(GIVEN INFORMATION)
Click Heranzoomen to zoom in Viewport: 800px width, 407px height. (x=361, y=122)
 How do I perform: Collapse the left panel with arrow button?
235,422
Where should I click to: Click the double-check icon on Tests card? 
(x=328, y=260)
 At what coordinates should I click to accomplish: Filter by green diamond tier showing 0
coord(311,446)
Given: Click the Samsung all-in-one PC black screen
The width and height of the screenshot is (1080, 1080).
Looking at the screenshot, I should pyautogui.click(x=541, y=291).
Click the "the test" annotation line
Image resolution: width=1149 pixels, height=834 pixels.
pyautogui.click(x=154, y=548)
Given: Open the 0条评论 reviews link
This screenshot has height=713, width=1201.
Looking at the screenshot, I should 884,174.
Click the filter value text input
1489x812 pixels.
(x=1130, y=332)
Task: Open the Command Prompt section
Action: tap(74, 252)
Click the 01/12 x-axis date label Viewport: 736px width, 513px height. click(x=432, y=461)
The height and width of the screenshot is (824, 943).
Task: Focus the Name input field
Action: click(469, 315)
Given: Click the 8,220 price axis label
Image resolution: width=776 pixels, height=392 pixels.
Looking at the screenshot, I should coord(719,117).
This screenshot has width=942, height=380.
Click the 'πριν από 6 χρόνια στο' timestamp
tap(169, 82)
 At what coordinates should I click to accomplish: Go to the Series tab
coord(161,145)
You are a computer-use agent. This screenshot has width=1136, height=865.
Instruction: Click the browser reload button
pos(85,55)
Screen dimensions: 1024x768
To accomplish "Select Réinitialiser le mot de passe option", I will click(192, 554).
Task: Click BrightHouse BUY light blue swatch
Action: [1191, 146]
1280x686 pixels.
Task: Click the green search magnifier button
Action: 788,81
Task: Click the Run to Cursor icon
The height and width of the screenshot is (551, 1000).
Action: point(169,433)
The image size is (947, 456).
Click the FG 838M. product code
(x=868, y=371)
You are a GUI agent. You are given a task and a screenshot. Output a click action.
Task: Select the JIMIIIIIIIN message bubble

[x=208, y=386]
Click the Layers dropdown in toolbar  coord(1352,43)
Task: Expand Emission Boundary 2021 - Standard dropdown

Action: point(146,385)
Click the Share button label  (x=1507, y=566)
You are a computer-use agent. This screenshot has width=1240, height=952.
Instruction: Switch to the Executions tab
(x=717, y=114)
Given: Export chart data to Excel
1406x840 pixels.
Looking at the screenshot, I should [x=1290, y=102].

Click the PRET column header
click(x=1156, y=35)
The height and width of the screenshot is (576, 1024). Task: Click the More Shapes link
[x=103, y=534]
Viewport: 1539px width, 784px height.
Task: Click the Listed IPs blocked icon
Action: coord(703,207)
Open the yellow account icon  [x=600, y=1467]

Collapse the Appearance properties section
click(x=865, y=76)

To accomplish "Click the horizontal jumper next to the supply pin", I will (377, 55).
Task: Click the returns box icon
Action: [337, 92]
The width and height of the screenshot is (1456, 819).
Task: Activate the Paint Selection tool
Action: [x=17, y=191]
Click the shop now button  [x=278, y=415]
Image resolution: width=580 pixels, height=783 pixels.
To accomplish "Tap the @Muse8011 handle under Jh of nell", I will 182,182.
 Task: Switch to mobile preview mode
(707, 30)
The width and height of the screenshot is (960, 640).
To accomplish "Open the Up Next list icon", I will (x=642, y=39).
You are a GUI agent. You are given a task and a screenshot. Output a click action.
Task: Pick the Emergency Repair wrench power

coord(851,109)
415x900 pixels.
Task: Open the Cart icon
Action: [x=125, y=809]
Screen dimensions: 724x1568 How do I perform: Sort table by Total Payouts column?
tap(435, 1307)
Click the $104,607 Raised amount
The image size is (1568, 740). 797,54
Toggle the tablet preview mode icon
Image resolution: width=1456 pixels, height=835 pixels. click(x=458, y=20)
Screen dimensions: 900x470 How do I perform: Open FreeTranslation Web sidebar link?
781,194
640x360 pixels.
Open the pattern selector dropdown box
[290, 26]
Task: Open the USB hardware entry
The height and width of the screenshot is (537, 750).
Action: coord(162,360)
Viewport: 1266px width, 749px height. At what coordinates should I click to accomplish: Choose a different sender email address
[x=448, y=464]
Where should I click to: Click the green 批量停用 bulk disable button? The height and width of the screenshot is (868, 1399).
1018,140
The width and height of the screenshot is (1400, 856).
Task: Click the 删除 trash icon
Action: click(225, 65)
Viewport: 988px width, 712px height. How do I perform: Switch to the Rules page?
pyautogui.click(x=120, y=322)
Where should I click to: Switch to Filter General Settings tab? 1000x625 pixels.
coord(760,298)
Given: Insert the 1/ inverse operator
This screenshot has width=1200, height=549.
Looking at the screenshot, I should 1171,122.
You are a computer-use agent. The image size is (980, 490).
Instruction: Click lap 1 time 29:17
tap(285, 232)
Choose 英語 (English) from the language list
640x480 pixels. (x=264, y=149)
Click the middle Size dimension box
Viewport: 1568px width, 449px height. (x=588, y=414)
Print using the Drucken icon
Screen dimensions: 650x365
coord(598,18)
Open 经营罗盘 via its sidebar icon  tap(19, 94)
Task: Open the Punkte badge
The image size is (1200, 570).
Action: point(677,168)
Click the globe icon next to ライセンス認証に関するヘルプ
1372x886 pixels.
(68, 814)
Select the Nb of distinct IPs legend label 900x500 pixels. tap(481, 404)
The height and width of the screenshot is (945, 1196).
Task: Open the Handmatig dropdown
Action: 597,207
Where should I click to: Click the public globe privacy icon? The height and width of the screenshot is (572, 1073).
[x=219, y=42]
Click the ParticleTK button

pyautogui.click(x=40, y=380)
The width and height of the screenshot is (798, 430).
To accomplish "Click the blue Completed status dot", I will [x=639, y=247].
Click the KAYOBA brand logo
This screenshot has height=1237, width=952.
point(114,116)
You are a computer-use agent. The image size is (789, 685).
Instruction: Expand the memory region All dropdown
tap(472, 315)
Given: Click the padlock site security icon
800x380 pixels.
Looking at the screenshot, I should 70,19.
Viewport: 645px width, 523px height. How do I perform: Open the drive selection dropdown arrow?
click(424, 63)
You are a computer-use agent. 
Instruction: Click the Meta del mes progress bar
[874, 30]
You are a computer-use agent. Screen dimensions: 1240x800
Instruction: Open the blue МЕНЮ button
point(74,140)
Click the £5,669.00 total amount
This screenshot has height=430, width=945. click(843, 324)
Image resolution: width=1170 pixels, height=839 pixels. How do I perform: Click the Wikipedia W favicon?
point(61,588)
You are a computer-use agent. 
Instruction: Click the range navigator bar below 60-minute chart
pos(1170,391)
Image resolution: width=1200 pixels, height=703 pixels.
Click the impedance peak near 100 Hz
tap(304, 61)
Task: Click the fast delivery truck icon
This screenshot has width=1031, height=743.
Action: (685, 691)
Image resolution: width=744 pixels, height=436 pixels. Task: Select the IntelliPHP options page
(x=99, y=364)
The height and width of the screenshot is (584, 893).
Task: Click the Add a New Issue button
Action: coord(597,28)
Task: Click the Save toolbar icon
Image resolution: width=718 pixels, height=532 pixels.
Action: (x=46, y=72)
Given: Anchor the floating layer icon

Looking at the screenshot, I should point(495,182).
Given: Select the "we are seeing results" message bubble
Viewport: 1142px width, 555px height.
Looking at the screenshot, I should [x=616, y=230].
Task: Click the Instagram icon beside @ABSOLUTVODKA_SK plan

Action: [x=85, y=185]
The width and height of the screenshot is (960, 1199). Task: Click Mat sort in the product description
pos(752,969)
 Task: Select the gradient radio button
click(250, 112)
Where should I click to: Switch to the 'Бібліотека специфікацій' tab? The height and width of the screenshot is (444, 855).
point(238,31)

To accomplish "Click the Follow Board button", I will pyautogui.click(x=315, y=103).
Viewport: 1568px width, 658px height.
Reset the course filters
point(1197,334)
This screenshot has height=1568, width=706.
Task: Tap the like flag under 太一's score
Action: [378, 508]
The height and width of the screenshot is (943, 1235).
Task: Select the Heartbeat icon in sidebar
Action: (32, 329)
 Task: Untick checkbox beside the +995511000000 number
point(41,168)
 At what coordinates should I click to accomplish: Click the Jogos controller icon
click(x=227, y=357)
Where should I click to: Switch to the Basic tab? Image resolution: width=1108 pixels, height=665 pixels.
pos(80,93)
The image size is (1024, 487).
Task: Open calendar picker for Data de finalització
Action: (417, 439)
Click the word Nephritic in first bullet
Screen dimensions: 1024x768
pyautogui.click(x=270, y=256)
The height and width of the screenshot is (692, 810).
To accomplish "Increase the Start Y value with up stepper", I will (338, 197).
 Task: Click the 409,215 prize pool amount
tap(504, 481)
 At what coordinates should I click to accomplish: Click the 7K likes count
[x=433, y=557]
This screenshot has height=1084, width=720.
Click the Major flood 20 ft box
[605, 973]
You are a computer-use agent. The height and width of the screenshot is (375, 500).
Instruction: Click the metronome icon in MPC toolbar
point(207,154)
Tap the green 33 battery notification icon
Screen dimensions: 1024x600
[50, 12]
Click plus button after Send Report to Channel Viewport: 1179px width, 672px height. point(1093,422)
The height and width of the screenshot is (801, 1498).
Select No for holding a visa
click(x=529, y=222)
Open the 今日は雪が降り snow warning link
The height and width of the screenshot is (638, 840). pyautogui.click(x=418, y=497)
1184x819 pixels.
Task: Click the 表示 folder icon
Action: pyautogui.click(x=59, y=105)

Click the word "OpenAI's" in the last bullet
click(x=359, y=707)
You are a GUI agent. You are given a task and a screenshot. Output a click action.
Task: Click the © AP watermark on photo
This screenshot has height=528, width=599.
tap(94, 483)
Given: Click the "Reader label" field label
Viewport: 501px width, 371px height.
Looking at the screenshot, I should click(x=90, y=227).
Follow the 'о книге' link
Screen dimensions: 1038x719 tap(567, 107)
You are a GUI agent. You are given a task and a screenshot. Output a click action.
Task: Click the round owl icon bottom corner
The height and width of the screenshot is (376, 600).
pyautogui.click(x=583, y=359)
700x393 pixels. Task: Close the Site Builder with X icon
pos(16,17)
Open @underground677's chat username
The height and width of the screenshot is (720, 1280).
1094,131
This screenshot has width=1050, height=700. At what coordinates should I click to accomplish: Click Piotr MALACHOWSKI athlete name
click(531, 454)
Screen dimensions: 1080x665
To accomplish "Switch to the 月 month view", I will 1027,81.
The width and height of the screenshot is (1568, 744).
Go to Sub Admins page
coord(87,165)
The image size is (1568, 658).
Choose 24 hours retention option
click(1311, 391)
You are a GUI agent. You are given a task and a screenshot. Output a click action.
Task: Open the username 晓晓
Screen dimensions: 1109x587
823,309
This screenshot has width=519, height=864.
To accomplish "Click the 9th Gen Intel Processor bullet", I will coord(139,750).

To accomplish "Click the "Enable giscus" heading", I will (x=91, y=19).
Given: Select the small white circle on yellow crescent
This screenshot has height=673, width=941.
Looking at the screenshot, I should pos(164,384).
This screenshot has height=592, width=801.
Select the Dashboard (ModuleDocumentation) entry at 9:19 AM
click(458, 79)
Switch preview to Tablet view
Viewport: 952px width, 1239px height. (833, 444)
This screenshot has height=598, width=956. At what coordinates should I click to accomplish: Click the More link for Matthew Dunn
(End GIVEN INFORMATION)
▶ [EXERCISE AIM] In the records above, find the line containing "Given: Click the Samsung" and restate word for word every line from the first through that one.

▶ [EXERCISE ANSWER]
Click Heranzoomen to zoom in Viewport: 800px width, 407px height. (x=361, y=122)
 How do I perform: Collapse the left panel with arrow button?
235,422
Where should I click to: Click the double-check icon on Tests card? 
(x=328, y=260)
 At what coordinates should I click to accomplish: Filter by green diamond tier showing 0
coord(311,446)
Given: Click the Samsung all-in-one PC black screen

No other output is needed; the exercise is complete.